Dia mengatakan, lebih dari 120 orang kini telah meninggal di rumah sakit itu saja.
Salloum mengatakan rumah sakit hanya punya sedikit sumber daya untuk menghadapi bencana semacam itu.
"Sebagian besar orang yang diselamatkan dari puing-puing mengalami luka dalam yang membutuhkan perawatan khusus dan peralatan canggih," katanya, seraya menambahkan bahwa rumah sakit Atareb hanya memiliki satu mesin pemindai CT yang sudah tua.
Sebagian besar bantuan masuk melalui Turkiye dan harus melalui pemeriksaan perbatasan yang ketat.
Turkiye sendiri juga menghadapi krisis kemanusiaan yang besar akibat gempa ini, sehingga tidak jelas pasokan apa yang akan mencapai daerah-daerah yang dikuasai oleh oposisi di Suriah.
"Jika kami kehabisan persediaan medis kami saat ini, kami akan menderita," kata Dr Salloum.

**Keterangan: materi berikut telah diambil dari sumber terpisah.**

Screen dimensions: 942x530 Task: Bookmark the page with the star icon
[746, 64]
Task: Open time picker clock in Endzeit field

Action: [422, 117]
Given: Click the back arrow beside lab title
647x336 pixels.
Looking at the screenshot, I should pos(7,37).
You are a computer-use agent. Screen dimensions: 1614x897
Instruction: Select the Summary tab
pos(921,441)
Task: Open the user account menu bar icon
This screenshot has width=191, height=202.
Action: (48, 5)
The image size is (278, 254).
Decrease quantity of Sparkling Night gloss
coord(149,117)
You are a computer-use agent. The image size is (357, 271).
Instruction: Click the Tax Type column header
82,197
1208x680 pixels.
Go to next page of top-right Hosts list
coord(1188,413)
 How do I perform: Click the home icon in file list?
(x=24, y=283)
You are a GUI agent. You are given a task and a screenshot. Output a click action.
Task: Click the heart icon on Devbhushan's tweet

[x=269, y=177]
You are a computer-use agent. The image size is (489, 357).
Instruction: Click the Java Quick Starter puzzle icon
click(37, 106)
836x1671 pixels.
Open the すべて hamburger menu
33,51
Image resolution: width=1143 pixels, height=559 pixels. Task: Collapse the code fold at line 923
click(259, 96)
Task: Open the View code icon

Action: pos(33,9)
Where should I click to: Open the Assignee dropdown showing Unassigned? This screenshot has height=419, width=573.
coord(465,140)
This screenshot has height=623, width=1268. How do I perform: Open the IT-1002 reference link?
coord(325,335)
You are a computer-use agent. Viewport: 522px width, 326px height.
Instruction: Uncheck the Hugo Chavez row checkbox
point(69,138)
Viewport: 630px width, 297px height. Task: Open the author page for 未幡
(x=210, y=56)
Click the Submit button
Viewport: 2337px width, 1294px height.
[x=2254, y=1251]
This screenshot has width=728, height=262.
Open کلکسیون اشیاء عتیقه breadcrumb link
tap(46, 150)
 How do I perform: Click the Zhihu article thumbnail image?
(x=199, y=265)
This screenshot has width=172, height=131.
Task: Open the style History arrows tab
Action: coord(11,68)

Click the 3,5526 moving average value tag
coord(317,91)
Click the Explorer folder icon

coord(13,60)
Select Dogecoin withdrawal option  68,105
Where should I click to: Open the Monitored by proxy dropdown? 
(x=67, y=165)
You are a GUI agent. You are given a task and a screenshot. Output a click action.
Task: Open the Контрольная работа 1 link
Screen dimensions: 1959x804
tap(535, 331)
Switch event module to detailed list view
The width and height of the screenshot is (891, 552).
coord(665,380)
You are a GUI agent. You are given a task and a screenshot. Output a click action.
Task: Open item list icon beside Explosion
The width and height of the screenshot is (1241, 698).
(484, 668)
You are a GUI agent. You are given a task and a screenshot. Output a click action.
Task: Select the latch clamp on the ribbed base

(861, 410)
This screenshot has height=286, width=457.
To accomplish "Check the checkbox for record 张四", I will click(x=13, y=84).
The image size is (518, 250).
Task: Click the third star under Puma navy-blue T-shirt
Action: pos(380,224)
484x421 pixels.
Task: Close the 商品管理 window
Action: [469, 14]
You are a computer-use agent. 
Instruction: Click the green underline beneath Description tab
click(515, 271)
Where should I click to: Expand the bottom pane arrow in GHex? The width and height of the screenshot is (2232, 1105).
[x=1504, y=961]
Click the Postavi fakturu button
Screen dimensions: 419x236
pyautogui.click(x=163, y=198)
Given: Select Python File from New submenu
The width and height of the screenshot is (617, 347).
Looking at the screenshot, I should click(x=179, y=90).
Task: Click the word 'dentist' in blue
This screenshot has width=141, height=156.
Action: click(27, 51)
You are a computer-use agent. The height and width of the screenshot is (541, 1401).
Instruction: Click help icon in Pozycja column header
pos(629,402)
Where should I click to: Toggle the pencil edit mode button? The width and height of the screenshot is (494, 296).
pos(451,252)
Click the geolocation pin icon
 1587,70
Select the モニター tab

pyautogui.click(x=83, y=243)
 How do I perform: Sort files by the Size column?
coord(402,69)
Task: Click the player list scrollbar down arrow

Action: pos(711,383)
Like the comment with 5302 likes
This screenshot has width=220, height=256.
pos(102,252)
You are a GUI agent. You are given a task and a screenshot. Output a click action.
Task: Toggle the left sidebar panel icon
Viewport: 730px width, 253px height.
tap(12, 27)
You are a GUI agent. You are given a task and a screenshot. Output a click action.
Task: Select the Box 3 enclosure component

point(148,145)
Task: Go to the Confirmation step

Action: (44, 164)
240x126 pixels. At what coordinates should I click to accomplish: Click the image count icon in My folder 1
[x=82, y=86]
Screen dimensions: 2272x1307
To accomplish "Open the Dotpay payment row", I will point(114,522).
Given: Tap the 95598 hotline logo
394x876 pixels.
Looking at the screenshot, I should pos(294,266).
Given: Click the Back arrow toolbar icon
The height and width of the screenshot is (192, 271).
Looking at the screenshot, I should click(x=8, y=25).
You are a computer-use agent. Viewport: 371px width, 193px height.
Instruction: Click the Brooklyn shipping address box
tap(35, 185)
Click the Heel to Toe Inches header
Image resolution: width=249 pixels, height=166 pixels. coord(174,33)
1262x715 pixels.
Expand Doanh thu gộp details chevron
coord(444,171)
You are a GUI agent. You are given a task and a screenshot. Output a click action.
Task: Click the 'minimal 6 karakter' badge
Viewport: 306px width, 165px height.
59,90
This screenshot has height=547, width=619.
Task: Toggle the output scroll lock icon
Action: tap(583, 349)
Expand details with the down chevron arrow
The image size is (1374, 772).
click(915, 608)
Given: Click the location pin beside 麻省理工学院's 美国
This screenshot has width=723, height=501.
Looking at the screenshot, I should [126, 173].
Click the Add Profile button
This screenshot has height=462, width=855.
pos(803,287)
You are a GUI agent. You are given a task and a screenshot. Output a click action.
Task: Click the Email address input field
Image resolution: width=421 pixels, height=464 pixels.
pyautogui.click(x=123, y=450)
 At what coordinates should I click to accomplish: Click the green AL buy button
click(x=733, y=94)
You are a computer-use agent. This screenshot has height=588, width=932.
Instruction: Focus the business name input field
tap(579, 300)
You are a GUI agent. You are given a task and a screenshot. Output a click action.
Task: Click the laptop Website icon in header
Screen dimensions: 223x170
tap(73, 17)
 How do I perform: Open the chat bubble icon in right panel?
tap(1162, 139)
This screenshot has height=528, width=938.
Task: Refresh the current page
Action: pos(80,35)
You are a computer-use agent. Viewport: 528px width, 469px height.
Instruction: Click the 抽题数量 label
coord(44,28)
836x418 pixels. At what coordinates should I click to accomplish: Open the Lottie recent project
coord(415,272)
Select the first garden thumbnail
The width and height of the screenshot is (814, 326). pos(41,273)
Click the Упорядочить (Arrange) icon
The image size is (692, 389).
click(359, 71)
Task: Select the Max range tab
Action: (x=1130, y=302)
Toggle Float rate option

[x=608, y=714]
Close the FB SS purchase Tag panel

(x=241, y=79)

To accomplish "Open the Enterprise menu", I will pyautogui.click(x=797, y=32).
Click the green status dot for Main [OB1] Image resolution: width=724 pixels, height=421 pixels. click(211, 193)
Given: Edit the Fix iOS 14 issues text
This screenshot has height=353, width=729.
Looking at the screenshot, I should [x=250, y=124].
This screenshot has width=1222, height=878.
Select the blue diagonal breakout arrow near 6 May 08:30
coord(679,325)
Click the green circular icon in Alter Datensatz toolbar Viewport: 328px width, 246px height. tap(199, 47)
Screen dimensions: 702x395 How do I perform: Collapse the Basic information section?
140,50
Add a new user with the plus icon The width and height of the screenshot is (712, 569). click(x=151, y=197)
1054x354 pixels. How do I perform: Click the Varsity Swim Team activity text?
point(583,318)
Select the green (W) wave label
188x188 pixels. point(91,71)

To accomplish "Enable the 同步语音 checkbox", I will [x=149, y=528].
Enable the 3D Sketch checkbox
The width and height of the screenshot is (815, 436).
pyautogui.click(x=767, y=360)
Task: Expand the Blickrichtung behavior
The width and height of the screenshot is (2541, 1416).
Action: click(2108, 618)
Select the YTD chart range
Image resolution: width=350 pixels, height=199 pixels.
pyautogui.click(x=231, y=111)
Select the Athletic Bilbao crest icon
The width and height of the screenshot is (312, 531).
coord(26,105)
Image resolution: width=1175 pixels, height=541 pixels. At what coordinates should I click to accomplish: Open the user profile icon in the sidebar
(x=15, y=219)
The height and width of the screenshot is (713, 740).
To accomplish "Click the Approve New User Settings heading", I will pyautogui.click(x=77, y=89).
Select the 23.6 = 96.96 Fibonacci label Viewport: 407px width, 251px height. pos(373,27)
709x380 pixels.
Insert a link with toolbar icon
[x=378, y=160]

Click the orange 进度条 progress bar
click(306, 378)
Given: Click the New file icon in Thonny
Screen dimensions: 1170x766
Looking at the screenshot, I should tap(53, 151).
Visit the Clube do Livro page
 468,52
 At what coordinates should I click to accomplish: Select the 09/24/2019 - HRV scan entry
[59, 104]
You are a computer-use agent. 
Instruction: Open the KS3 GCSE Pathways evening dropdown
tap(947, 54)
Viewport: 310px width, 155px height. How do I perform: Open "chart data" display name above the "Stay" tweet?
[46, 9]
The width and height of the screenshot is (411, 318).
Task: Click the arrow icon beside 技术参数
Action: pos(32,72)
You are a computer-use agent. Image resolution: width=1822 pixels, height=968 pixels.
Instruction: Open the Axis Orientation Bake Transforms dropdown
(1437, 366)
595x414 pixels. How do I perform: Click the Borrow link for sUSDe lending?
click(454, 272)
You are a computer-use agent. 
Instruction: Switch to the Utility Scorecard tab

Gempa juga melanda daerah-daerah yang berada di bawah kendali pemerintah di wilayah utara Suriah.
Aya, yang hanya bersedia membagikan nama depannya, sedang mengunjungi keluarganya di Latakia ketika gempa mengguncang.
Koki berusia 26 tahun itu sedang tidur bersama ibu dan tiga saudara kandungnya saat listrik padam.
"Saya tidak mengerti apa yang terjadi sampai saya mengetahui anggota keluarga saya yang lain juga terbangun."
Rumah keluarganya berada di jalan utama dan memiliki jendela kaca.
"Kami tidak bisa bergerak karena saking kuat gempa itu," katanya. "Kami tetap berpegangan di tempat."
Baca juga: Kisah Nestapa Gempa Suriah, Bayi Selamat tapi Ibu dan Saudaranya Tewas
Ibu Aya mengidap penyakit Parkinson. Gempa itu membuatnya ketakutan dan panik.
"Saya kaget dan tidak bisa bergerak," kata Aya. "Saya terus melihat bagaimana dinding berguncang dan bergerak bolak-balik."
"Saya tidak bisa menjelaskan kepada Anda, betapa gilanya situasi saat itu."
Haneen, seorang arsitek berusia 26 tahun, juga tinggal di Latakia. Dia bercerita bahwa pemuda di sekitar tempat tinggalnya mendirikan tenda untuk tempat orang-orang berlindung dari hujan.
Tenda biasanya digunakan untuk menampung pelayat selama pemakaman. Bagi Haneen, itu membuatnya merasa suram.